About 300,000 Australians who may have made purchases of luxury cars, private jets, yachts, thoroughbred horses and artwork are being warned by the Australian Taxation Office (ATO) to declare all their income or they could face a review or audit.
- The ATO will match the insurance records of assets held by 300,000 Australians with what they declare as income on their tax returns
- The data-matching program — which looks at assets from luxury cars to artwork — has been extended and records can be kept for up to five years
- Some tax experts are worried this is giving the ATO too much information and could have created a ‘big brother’ scenario
“This isn’t a game of Monopoly where you can roll the dice and avoid the income tax box,” ATO assistant commissioner Tim Loh told ABC News.
“We’re getting data from various sources, and we’re using data and analytics to run eyes over the data to see if we can find information where people aren’t declaring their income or overstating their deductions.”
The ATO has extended its lifestyle assets data-matching program for the 2020–21 financial year through to 2022–23.
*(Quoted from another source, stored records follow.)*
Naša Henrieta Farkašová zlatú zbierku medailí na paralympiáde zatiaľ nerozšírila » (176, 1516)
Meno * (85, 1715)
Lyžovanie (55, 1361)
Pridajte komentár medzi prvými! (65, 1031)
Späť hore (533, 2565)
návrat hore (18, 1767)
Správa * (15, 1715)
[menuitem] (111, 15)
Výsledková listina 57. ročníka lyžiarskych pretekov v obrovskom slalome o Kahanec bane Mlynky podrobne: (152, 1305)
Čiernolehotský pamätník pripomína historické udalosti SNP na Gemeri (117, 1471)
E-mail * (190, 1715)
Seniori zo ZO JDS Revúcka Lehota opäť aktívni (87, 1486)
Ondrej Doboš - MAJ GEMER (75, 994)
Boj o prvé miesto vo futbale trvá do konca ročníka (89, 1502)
This will allow the agency to obtain insurance policy information for assets including motor vehicles with values of $65,000 and above.
The ATO will also get records of thoroughbred horses valued at $65,000 or more, marine vessels worth $100,000 or more, fine art worth $100,000 or more per item, and aircraft valued at $150,000 or more.
By obtaining data from 25 insurance providers, the agency expects about 300,000 individuals to be identified each year.
The ATO will be able to hold that data for a period of five years, allowing it the ability to go back some years to cross-check information during a potential audit.
How data matching income with assets works
Mr Loh said the information would allow the ATO to identify those who were being dishonest and declaring insufficient income in their tax returns despite accumulating assets.
He said if the person was declaring a very small amount of income relative to their assets, that would raise a “red flag” that would likely prompt further questioning.
He gave an example of a person buying a $200,000 boat but only declaring $25,000 in annual income.
“We’re going to be asking questions pretty quickly [if] someone isn’t declaring all their income in their tax return,” he said, adding it could result in an audit.
The ATO logs more than 600 million transactions annually from a wide range of public and private third-party sources.
The extension of the lifestyle assets data-matching program comes as the ATO increasingly relies on data matching to ensure people are meeting their tax obligations in relation to other areas, including on crypto currency.
ATO casts ‘wide net’
CPA Australia senior manager of tax policy, Elinor Kasapidis, said lifestyle assets data matching went well beyond just wealthy people.
“The monetary thresholds are set low enough to capture large numbers of taxpayers with money for discretionary spending,” Ms Kasapidis said.
“Arguably, the ATO has become too focused on catching people out and not enough on facilitating the transfer of information to taxpayers.”
She said to ensure better compliance, the ATO could refocus efforts on increasing pre-filled information in tax returns.
“Putting the taxpayer in control of the data is a better way to achieve tax compliance,” she argued.
“Australia is becoming increasingly digitalised. The ATO’s access to digital information is only going to grow. We’re not saying don’t capture information from third-parties but, rather, use it to help taxpayers accurately report their tax liabilities.”
Ms Kasapidis said there was also a question about “where we as a country should draw the line on the ATO’s access to information”.
“The government is heavily motivated to promote revenue collection and unlikely to draw a line in the sand,” she said.
While it was “good that tax evaders have fewer places to hide”, she asked, how much access to information is too much?”